遅く起きたのだけれど部屋の中が早朝のように寒い。朝ごはん兼昼ごはんを買いにコンビニへ。玄関を出ると、外の方が暖かい。車はやめて歩いて行くことにした。おにぎりにしようか、サンドイッチにしようか。あれこれ迷って、手にしたのは「ソースが決め手!コロッケパン」。「ソースが決め手!」って、そこまで言われると、そんなに美味しいソースのコロッケパンなのかと食べたくなった。家に帰ってコーヒーを入れて、コロッケパンを頬張る。ソースは割と普通だったけれど、なかなか美味しかった。
井上真偽『その可能性はすでに考えた』(講談社文庫)を読んだ。
百合目当てで読んだ『探偵が早すぎる』がミステリーとして面白かったから、『その可能性はすでに考えた』も読んでみたいと思っていたところ、文庫化されたので早速買って読んだ。
ページをめくると、まず最初に横溝正史『悪魔が来りて笛を吹く』からの引用文。続いて、今回の事件が起きた村の概略図。本編が始まる前からおどろおどろしい雰囲気が漂う。
10年以上前に起きたカルト宗教団体の斬首集団自殺。その唯一の生き残りの女性・莉世が、探偵・上苙丞の元を訪れて事件の真相を明らかにして欲しいと依頼する。莉世は事件当時まだ子供だったのだが、首を斬られた少年に抱きかかえられた記憶が残っている。その少年を殺したのは、もしかしたら自分なのではないかと思い悩んで上苙に依頼をしに来たのだった。
上苙は、見た目は碧眼白皙の美青年だが、頭髪を青色に染め、白手袋と赤い上衣を常時着用するというかなり独特なセンスの持ち主。上苙が変わっているのはセンスだけではない。彼は、この世に奇蹟が存在すると信じ、それを証明しようとしているのだった。
今回の事件は奇蹟だと言う上苙。そんな上苙に事件の真相である可能性を突きつける挑戦者が次から次へと現れる。上苙は、それを「謎はすべて解けた」的な決め台詞である「その可能性は、すでに考えた」を言って否定する。

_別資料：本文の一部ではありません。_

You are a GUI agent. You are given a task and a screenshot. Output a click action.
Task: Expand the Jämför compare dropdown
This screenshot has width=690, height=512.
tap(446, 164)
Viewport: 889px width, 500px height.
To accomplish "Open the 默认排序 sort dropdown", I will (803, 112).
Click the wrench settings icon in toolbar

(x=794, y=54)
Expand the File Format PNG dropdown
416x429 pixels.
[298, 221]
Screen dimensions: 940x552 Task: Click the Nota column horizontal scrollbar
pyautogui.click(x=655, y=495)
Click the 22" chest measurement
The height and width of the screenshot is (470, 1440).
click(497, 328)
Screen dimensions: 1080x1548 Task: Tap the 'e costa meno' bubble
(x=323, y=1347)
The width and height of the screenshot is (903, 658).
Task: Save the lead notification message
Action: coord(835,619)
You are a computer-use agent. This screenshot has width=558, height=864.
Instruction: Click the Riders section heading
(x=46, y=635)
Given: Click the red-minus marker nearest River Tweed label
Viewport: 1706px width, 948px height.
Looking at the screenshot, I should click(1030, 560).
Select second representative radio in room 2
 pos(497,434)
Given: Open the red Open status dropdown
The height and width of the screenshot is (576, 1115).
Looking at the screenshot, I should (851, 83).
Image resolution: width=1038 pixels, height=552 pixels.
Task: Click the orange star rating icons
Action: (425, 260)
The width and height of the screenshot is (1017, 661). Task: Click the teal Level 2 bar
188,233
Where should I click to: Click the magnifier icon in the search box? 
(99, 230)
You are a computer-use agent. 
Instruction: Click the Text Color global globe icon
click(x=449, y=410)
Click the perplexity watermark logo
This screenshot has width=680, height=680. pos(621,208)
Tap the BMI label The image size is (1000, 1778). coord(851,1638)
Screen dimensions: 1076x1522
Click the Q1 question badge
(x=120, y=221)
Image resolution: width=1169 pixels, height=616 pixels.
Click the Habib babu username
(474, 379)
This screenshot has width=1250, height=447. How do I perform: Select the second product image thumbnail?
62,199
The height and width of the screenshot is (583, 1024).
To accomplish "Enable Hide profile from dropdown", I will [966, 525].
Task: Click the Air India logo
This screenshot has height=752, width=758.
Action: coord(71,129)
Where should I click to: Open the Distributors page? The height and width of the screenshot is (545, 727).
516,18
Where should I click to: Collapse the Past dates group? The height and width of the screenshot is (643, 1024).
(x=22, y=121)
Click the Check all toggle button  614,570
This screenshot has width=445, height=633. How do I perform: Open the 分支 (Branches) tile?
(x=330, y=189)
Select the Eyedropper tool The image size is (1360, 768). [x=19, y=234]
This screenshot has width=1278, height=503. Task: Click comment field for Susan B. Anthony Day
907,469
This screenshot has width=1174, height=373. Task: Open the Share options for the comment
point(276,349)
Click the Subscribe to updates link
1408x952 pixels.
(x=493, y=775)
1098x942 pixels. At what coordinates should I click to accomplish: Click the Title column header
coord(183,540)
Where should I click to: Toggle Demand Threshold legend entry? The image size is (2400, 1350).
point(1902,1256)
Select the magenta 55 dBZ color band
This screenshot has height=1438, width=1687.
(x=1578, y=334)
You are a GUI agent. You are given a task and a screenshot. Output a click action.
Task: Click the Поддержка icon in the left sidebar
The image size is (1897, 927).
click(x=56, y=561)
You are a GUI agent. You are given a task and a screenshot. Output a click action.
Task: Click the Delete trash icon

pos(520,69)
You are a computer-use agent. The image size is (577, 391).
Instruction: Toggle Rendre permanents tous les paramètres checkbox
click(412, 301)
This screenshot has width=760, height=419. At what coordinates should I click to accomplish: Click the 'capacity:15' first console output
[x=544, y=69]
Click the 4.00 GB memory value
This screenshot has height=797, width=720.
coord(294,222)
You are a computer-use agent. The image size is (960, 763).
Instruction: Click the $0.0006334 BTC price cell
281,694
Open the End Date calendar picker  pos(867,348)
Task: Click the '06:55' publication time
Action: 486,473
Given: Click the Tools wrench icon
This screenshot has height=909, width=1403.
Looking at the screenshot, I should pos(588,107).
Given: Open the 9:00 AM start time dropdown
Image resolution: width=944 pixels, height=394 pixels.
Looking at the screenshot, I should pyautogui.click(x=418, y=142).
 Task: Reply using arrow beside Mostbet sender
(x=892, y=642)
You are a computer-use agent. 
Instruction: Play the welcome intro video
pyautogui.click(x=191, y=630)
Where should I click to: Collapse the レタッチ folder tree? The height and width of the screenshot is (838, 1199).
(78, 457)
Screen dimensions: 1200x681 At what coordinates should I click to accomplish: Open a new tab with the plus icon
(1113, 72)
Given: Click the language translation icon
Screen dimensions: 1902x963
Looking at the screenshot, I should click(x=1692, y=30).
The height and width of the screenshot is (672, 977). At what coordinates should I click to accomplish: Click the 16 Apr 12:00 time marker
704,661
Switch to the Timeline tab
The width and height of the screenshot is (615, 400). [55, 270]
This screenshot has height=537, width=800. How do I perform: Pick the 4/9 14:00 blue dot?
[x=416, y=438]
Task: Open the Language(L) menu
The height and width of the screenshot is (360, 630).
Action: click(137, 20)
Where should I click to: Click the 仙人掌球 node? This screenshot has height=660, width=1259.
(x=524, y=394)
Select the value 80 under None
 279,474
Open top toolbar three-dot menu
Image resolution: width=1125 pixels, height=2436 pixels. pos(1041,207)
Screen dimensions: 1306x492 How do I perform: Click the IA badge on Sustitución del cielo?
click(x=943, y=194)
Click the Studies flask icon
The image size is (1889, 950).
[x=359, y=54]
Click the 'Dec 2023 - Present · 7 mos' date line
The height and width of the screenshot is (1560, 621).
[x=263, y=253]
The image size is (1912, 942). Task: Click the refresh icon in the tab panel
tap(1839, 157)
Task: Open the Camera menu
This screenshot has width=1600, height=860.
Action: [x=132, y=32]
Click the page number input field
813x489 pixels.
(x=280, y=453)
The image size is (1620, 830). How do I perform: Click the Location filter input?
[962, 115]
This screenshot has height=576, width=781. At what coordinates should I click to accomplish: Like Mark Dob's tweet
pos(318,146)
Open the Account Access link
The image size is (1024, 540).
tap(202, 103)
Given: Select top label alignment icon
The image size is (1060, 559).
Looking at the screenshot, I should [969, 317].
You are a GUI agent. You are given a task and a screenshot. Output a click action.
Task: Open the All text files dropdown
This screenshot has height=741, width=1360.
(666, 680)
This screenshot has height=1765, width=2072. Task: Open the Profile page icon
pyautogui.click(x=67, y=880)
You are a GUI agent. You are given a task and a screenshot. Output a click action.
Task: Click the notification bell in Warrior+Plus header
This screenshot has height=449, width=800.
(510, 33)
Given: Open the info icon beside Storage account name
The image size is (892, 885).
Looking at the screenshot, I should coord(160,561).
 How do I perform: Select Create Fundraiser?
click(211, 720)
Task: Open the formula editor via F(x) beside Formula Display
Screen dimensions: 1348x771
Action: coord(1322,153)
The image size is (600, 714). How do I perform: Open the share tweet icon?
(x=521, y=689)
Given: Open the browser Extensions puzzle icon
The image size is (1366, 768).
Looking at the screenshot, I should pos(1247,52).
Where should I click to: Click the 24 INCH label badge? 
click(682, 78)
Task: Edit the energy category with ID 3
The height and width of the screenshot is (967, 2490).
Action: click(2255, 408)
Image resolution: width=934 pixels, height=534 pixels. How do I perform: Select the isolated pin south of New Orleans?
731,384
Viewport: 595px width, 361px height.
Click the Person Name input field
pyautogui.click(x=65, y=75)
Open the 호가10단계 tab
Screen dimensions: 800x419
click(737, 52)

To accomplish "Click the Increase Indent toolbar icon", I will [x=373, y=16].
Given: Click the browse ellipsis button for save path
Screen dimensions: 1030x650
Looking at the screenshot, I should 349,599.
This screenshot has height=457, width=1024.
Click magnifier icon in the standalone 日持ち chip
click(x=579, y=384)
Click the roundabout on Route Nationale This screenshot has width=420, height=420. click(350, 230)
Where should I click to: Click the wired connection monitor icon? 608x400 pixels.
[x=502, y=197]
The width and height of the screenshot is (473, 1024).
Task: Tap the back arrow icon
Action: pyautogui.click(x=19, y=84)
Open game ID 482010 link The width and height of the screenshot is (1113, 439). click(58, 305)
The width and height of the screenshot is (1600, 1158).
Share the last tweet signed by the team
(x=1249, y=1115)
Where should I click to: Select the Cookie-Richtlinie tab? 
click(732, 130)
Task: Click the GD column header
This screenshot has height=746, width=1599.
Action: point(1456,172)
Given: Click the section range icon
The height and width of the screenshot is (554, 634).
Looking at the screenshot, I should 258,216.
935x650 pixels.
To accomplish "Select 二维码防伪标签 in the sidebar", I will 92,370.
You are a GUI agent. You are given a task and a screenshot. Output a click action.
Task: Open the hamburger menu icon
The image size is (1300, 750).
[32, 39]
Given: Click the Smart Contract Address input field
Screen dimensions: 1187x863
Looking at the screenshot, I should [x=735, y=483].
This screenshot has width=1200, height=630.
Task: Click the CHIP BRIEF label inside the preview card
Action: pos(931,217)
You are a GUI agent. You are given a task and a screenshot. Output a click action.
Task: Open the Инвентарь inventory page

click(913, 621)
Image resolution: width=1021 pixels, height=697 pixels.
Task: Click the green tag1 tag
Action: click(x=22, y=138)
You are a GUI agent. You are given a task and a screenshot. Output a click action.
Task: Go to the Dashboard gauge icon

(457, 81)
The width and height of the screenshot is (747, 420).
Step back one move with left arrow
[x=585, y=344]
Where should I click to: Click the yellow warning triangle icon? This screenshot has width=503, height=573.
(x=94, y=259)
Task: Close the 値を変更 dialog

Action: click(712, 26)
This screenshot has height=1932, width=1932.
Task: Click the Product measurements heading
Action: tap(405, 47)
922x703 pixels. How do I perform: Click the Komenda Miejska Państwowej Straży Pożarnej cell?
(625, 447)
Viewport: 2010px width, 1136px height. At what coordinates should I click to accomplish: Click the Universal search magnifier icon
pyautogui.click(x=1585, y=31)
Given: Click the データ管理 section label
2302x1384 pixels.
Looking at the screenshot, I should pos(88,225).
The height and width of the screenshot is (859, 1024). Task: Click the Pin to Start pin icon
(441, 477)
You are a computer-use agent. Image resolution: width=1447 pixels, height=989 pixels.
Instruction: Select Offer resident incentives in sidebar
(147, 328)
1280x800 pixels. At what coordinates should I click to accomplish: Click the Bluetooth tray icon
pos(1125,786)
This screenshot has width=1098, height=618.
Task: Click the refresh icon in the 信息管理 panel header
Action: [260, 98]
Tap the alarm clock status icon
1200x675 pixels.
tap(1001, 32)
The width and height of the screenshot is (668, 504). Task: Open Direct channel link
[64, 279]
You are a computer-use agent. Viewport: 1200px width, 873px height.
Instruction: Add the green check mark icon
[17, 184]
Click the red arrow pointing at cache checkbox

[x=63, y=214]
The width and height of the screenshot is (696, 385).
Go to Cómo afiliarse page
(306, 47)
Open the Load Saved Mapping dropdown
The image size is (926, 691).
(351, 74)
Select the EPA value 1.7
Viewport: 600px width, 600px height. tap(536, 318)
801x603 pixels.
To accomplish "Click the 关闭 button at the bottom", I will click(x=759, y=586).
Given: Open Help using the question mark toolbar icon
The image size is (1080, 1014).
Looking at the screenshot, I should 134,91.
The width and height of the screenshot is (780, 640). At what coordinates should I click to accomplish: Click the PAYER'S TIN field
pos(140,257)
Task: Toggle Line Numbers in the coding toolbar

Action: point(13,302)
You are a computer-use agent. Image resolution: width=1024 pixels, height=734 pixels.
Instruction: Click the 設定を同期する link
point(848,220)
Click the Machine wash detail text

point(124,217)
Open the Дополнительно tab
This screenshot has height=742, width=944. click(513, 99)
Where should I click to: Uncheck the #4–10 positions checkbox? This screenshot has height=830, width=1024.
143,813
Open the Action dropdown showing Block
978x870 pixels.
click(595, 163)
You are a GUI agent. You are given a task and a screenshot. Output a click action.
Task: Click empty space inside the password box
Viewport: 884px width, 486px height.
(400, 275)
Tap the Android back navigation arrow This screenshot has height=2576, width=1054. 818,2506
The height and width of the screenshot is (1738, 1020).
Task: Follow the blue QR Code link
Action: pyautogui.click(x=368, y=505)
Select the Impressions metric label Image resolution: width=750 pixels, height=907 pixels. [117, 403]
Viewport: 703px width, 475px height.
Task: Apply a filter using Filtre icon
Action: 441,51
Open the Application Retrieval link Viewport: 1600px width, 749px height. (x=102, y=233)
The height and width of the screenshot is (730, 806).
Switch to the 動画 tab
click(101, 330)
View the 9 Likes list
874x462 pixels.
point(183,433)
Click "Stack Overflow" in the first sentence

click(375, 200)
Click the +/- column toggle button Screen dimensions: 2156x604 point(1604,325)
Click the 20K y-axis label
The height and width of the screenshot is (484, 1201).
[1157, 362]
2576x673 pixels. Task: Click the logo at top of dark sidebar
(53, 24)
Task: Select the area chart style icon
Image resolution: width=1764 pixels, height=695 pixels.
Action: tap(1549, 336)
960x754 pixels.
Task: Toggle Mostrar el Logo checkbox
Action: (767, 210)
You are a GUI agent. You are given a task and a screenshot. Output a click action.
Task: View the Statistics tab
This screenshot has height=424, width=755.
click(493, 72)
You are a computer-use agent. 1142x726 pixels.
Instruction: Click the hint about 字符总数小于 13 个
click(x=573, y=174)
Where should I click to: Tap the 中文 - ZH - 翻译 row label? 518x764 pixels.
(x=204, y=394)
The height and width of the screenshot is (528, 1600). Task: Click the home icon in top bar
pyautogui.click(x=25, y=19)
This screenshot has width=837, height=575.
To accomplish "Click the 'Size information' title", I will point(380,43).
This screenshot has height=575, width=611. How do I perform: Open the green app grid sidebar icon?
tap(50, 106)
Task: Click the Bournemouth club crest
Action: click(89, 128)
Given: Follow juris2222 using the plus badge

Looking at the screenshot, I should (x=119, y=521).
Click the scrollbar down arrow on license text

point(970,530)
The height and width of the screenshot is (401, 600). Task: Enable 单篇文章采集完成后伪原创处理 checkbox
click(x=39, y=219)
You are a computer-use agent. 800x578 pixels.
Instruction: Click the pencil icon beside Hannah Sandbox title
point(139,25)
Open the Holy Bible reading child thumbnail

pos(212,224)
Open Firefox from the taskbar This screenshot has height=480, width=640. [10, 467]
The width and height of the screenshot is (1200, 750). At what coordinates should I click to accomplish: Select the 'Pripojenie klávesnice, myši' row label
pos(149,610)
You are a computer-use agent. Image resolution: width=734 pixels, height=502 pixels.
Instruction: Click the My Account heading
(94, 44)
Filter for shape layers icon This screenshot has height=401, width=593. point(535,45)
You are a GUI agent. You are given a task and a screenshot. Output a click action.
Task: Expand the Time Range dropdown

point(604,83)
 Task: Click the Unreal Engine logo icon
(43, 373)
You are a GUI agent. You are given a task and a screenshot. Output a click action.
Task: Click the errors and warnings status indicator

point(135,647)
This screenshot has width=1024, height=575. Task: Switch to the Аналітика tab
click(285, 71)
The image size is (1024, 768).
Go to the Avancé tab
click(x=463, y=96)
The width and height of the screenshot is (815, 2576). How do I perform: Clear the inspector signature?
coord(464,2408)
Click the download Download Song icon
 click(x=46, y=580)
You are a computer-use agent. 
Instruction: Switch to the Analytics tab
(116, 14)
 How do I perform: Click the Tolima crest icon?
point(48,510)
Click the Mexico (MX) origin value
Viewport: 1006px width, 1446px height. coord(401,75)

探偵があらゆる可能性を否定することで奇蹟を証明しようとするという変わった設定が面白い。不思議な世界観で、上苙や彼に1億を超える金を貸している中国人女性フーリンなど登場人物の濃さが、どことなく『虚無への供物』のようだと感じた。いやはや面白かった。
シリーズ第2弾の『聖女の毒杯 その可能性はすでに考えた』も文庫化されますように。